Goal of the exercise: Reproduce every entry below word for word, with nothing changed, added, or left out.

======== Extracted data

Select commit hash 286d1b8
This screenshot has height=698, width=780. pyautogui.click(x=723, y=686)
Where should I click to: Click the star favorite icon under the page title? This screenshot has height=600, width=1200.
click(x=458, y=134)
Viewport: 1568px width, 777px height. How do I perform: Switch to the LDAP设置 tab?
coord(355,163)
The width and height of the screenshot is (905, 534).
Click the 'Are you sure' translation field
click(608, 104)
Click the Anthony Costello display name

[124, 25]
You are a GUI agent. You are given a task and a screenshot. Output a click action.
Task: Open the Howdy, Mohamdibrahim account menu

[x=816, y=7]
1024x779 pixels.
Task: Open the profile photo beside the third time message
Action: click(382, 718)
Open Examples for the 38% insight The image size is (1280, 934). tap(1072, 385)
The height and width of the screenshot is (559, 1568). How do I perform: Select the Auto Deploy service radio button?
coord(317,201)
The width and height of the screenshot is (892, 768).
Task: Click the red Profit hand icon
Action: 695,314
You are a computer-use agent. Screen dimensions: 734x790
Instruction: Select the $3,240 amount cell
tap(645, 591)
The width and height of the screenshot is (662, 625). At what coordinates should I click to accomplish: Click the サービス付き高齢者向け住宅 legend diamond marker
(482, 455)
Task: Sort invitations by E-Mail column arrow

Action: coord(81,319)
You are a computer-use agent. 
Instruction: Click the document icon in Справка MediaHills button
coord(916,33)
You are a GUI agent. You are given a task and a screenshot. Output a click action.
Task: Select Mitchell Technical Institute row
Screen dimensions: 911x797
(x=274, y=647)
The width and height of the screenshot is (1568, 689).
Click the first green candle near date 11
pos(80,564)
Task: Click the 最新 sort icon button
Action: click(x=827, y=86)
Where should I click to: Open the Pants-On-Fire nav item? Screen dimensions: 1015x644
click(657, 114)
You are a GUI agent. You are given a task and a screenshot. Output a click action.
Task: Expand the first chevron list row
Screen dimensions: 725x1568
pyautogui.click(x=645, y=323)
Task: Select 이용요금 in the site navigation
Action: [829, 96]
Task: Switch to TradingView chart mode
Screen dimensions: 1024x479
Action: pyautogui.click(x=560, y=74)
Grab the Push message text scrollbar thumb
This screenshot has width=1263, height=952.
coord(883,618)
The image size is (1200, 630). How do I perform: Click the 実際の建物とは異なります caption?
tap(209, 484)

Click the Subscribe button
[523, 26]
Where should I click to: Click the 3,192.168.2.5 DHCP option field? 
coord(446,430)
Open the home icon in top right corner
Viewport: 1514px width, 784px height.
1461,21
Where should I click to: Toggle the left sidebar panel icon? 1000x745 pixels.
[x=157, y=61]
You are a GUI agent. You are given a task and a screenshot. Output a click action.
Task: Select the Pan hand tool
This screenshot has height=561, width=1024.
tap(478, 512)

================

Answer to this task:
Select commit hash 286d1b8
This screenshot has height=698, width=780. pyautogui.click(x=723, y=686)
Where should I click to: Click the star favorite icon under the page title? This screenshot has height=600, width=1200.
click(x=458, y=134)
Viewport: 1568px width, 777px height. How do I perform: Switch to the LDAP设置 tab?
coord(355,163)
The width and height of the screenshot is (905, 534).
Click the 'Are you sure' translation field
click(608, 104)
Click the Anthony Costello display name

[124, 25]
You are a GUI agent. You are given a task and a screenshot. Output a click action.
Task: Open the Howdy, Mohamdibrahim account menu

[x=816, y=7]
1024x779 pixels.
Task: Open the profile photo beside the third time message
Action: click(382, 718)
Open Examples for the 38% insight The image size is (1280, 934). tap(1072, 385)
The height and width of the screenshot is (559, 1568). How do I perform: Select the Auto Deploy service radio button?
coord(317,201)
The width and height of the screenshot is (892, 768).
Task: Click the red Profit hand icon
Action: 695,314
You are a computer-use agent. Screen dimensions: 734x790
Instruction: Select the $3,240 amount cell
tap(645, 591)
The width and height of the screenshot is (662, 625). At what coordinates should I click to accomplish: Click the サービス付き高齢者向け住宅 legend diamond marker
(482, 455)
Task: Sort invitations by E-Mail column arrow

Action: coord(81,319)
You are a computer-use agent. 
Instruction: Click the document icon in Справка MediaHills button
coord(916,33)
You are a GUI agent. You are given a task and a screenshot. Output a click action.
Task: Select Mitchell Technical Institute row
Screen dimensions: 911x797
(x=274, y=647)
The width and height of the screenshot is (1568, 689).
Click the first green candle near date 11
pos(80,564)
Task: Click the 最新 sort icon button
Action: click(x=827, y=86)
Where should I click to: Open the Pants-On-Fire nav item? Screen dimensions: 1015x644
click(657, 114)
You are a GUI agent. You are given a task and a screenshot. Output a click action.
Task: Expand the first chevron list row
Screen dimensions: 725x1568
pyautogui.click(x=645, y=323)
Task: Select 이용요금 in the site navigation
Action: [829, 96]
Task: Switch to TradingView chart mode
Screen dimensions: 1024x479
Action: pyautogui.click(x=560, y=74)
Grab the Push message text scrollbar thumb
This screenshot has width=1263, height=952.
coord(883,618)
The image size is (1200, 630). How do I perform: Click the 実際の建物とは異なります caption?
tap(209, 484)

Click the Subscribe button
[523, 26]
Where should I click to: Click the 3,192.168.2.5 DHCP option field? 
coord(446,430)
Open the home icon in top right corner
Viewport: 1514px width, 784px height.
1461,21
Where should I click to: Toggle the left sidebar panel icon? 1000x745 pixels.
[x=157, y=61]
You are a GUI agent. You are given a task and a screenshot. Output a click action.
Task: Select the Pan hand tool
This screenshot has height=561, width=1024.
tap(478, 512)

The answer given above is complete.